Task brief =>
Report back every line below that carries the word "Select".

[Dataset excerpts]
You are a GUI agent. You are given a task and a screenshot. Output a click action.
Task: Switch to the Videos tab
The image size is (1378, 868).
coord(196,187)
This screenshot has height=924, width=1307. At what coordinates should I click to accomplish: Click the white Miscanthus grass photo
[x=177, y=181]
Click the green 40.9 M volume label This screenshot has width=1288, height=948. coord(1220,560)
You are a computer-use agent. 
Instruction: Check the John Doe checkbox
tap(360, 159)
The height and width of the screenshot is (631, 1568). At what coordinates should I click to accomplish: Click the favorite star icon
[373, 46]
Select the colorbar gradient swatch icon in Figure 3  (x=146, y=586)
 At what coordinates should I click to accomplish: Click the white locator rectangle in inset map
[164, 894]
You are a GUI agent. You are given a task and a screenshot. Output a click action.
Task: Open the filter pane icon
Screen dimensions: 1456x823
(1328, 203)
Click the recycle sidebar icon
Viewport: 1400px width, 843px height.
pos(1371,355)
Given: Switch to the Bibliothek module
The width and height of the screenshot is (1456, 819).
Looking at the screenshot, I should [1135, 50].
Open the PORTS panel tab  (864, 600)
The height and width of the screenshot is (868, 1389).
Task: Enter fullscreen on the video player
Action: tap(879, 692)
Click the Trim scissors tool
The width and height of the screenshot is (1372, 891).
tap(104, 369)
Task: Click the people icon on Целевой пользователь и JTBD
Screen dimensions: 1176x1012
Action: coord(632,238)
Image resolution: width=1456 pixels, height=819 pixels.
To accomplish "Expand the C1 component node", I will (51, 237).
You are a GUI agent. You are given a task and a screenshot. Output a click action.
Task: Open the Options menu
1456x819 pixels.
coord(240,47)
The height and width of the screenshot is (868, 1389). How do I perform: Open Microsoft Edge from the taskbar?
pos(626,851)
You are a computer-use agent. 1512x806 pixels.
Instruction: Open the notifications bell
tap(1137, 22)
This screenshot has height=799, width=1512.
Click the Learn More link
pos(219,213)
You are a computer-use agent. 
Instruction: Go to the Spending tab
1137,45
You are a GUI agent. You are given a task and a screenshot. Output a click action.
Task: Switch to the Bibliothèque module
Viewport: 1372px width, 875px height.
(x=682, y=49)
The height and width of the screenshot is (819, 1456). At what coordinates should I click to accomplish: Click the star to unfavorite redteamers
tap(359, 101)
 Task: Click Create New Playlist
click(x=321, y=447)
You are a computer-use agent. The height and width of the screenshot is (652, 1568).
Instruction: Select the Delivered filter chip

Answer to the exercise =>
Select the colorbar gradient swatch icon in Figure 3  (x=146, y=586)
Instruction: Select the Delivered filter chip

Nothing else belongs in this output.